Il gruppo della Derks ha selezionato per questo studio, 94 donne ad alti livelli di carriera in diverse aziende ed enti olandesi. Nei Paesi Bassi, nonostante il loro grado di civiltà, le donne occupano solo il 7% dei posti di potere nelle 100 più grandi compagnie e guadagnano stipendi più bassi del 6,5% rispetto agli uomini. Lo studio ha evidenziato come le donne che mostravano tutti i tratti distintivi dell’ “Ape regina” riportavano di aver sofferto molto a causa del sessismo e dei pregiudizi durante la loro carriera; inoltre, tendevano ad identificarsi di meno con le altre donne.

Secondo la Derks, quando le donne entrano a far parte di un luogo di lavoro sessista, hanno due opzioni: possono incrementare il loro legame con le altre donne per fare gruppo, o possono metterle a distanza per allontanarsi dalla propria identità femminile. Le donne che per la loro struttura di personalità, hanno già in sè una scarsa identificazione col sesso femminile (non parliamo ovviamente di scelte sessuali, ma di tratti di personalità), scelgono più facilmente la seconda opzione. La cultura sessista del luogo di lavoro, dunque, costringe le donne a scegliere e crea Api regine che lottano per emergere contro le altre donne e contro la loro stessa femminilità.

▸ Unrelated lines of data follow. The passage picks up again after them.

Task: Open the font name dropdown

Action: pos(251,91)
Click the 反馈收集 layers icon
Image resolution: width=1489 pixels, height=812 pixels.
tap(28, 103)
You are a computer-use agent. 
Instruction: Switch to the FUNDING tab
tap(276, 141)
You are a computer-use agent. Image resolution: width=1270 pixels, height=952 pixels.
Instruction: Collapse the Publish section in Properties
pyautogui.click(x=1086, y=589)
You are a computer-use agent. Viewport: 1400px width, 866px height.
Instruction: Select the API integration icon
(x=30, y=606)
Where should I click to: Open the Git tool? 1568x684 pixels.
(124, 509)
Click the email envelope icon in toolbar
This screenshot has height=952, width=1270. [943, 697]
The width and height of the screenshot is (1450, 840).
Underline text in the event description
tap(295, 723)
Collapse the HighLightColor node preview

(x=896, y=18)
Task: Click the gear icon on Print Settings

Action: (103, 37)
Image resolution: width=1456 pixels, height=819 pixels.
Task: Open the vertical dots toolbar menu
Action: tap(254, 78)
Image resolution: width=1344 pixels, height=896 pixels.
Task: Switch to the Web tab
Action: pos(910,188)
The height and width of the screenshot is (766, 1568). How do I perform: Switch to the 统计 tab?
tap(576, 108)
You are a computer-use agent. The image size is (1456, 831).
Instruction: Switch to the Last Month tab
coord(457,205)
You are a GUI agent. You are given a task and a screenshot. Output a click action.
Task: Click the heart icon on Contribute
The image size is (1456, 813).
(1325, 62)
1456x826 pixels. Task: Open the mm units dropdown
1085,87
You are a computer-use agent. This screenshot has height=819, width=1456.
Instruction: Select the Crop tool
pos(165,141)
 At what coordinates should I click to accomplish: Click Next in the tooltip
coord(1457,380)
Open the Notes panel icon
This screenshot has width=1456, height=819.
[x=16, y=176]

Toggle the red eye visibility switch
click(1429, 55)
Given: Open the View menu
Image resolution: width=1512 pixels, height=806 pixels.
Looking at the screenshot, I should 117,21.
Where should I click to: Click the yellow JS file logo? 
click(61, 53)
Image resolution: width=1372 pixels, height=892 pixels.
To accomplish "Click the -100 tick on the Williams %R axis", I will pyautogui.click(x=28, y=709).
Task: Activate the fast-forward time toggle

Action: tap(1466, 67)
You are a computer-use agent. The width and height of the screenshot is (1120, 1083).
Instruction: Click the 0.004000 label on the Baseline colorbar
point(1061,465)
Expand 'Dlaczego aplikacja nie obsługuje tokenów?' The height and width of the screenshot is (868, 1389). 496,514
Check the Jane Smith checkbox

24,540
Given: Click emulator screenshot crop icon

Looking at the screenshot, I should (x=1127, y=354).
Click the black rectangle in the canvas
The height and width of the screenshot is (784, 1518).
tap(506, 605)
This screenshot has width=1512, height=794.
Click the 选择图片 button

Aldilà del fatto che un ambiente di lavoro sessista possa essere causa o conseguenza del maschilismo al femminile, può essere utile riflettere su questi temi per ridurre il gap che ancora esiste tra uomo e donna nei posti di lavoro. Sarebbe importante, infatti, lavorare sulla possibilità di ridurre i valori e le pratiche sessiste nelle stesse organizzazioni, che spesso predicano la parità, ma non la garantiscono sul piano sostanziale.